WHAT TO WORK ON
Copy out all the records exactly.

──────── RECORDS FOR PROCESSING ────────

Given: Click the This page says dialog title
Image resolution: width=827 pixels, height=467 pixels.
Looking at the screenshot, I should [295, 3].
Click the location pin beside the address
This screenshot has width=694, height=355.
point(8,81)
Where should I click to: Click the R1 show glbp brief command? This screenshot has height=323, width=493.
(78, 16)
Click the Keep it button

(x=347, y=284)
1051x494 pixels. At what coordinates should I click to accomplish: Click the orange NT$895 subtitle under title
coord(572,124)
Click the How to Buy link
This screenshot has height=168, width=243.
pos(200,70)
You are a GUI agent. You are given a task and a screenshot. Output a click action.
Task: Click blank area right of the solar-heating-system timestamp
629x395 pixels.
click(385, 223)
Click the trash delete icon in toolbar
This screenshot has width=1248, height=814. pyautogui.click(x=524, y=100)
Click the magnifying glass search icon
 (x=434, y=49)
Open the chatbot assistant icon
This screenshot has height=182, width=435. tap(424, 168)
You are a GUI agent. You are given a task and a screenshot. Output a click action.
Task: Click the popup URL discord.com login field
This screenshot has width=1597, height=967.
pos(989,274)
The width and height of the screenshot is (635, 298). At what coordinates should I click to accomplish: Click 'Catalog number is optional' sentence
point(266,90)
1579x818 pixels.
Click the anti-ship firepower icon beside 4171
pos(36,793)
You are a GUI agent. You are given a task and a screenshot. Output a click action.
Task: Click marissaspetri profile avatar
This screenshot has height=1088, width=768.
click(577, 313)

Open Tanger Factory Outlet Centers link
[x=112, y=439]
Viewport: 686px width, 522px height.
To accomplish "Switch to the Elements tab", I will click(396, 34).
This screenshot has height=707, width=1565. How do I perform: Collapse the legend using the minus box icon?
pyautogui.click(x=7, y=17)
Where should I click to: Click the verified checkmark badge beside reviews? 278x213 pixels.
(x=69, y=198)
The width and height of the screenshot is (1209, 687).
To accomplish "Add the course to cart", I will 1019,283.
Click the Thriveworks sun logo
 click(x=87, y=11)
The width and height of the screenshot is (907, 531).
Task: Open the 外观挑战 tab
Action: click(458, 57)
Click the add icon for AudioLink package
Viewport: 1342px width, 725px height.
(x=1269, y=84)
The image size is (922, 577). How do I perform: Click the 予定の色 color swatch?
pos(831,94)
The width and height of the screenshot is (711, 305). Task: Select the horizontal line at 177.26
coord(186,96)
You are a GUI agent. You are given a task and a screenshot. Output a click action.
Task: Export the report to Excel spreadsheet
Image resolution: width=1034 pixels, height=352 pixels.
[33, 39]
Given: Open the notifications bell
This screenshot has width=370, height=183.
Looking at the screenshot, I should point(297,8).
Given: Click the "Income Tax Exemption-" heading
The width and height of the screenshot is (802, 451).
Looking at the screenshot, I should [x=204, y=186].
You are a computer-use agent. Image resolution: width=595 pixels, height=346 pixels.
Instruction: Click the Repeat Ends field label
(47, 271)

────────

COMPLETED EXERCISE
Given: Click the This page says dialog title
Image resolution: width=827 pixels, height=467 pixels.
Looking at the screenshot, I should [295, 3].
Click the location pin beside the address
This screenshot has width=694, height=355.
point(8,81)
Where should I click to: Click the R1 show glbp brief command? This screenshot has height=323, width=493.
(78, 16)
Click the Keep it button

(x=347, y=284)
1051x494 pixels. At what coordinates should I click to accomplish: Click the orange NT$895 subtitle under title
coord(572,124)
Click the How to Buy link
This screenshot has height=168, width=243.
pos(200,70)
You are a GUI agent. You are given a task and a screenshot. Output a click action.
Task: Click blank area right of the solar-heating-system timestamp
629x395 pixels.
click(385, 223)
Click the trash delete icon in toolbar
This screenshot has width=1248, height=814. pyautogui.click(x=524, y=100)
Click the magnifying glass search icon
 (x=434, y=49)
Open the chatbot assistant icon
This screenshot has height=182, width=435. tap(424, 168)
You are a GUI agent. You are given a task and a screenshot. Output a click action.
Task: Click the popup URL discord.com login field
This screenshot has width=1597, height=967.
pos(989,274)
The width and height of the screenshot is (635, 298). At what coordinates should I click to accomplish: Click 'Catalog number is optional' sentence
point(266,90)
1579x818 pixels.
Click the anti-ship firepower icon beside 4171
pos(36,793)
You are a GUI agent. You are given a task and a screenshot. Output a click action.
Task: Click marissaspetri profile avatar
This screenshot has height=1088, width=768.
click(577, 313)

Open Tanger Factory Outlet Centers link
[x=112, y=439]
Viewport: 686px width, 522px height.
To accomplish "Switch to the Elements tab", I will click(396, 34).
This screenshot has height=707, width=1565. How do I perform: Collapse the legend using the minus box icon?
pyautogui.click(x=7, y=17)
Where should I click to: Click the verified checkmark badge beside reviews? 278x213 pixels.
(x=69, y=198)
The width and height of the screenshot is (1209, 687).
To accomplish "Add the course to cart", I will 1019,283.
Click the Thriveworks sun logo
 click(x=87, y=11)
The width and height of the screenshot is (907, 531).
Task: Open the 外观挑战 tab
Action: click(458, 57)
Click the add icon for AudioLink package
Viewport: 1342px width, 725px height.
(x=1269, y=84)
The image size is (922, 577). How do I perform: Click the 予定の色 color swatch?
pos(831,94)
The width and height of the screenshot is (711, 305). Task: Select the horizontal line at 177.26
coord(186,96)
You are a GUI agent. You are given a task and a screenshot. Output a click action.
Task: Export the report to Excel spreadsheet
Image resolution: width=1034 pixels, height=352 pixels.
[33, 39]
Given: Open the notifications bell
This screenshot has width=370, height=183.
Looking at the screenshot, I should point(297,8).
Given: Click the "Income Tax Exemption-" heading
The width and height of the screenshot is (802, 451).
Looking at the screenshot, I should [x=204, y=186].
You are a computer-use agent. Image resolution: width=595 pixels, height=346 pixels.
Instruction: Click the Repeat Ends field label
(47, 271)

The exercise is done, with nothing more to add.